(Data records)
== Segment start ==

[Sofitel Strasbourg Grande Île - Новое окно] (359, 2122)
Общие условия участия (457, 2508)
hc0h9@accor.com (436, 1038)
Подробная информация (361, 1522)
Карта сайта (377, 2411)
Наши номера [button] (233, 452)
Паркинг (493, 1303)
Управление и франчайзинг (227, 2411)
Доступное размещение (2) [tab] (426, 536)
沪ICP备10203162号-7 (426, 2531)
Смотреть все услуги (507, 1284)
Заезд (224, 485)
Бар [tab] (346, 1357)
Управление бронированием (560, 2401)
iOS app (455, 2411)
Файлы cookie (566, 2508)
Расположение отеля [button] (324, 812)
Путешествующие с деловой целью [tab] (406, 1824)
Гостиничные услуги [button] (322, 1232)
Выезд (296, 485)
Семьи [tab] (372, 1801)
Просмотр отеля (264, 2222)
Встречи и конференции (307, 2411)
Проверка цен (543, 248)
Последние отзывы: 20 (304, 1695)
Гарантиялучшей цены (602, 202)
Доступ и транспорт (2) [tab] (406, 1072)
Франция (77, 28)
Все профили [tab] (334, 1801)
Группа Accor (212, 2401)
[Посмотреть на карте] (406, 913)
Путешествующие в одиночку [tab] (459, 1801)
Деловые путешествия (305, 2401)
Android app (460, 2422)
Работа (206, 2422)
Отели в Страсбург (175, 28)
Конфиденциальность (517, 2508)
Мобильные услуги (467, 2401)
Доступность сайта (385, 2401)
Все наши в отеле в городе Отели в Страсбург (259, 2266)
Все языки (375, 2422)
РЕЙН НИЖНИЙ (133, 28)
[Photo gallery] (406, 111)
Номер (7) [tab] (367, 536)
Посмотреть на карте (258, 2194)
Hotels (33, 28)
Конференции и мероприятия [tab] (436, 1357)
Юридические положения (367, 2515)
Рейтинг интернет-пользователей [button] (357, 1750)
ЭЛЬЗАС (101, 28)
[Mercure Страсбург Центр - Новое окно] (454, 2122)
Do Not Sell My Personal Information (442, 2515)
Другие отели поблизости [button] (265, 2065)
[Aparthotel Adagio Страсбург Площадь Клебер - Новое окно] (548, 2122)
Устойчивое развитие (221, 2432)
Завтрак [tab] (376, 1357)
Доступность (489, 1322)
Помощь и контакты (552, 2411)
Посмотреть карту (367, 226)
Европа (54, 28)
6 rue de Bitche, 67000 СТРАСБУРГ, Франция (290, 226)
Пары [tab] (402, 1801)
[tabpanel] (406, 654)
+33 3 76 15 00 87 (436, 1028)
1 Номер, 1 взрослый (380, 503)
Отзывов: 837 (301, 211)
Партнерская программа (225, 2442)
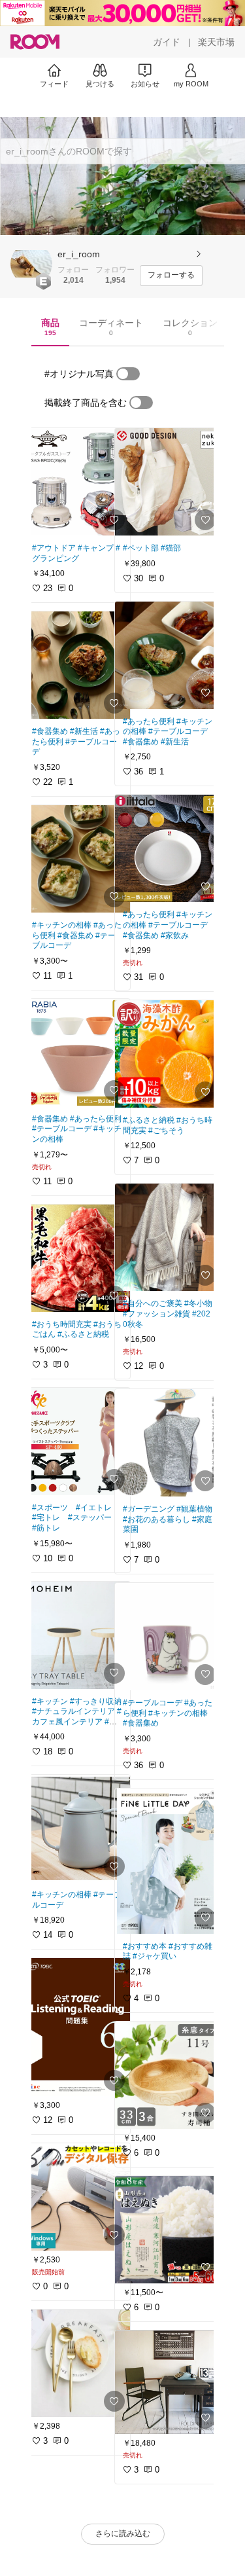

== Segment end ==

* **Problem**: All lines from the one containing "1 Номер, 1 взрослый (380, 503)" to the end of the entries should appear in the output exactly as written, with no pictures.

* **Output for this exercise**:
1 Номер, 1 взрослый (380, 503)
Отзывов: 837 (301, 211)
Партнерская программа (225, 2442)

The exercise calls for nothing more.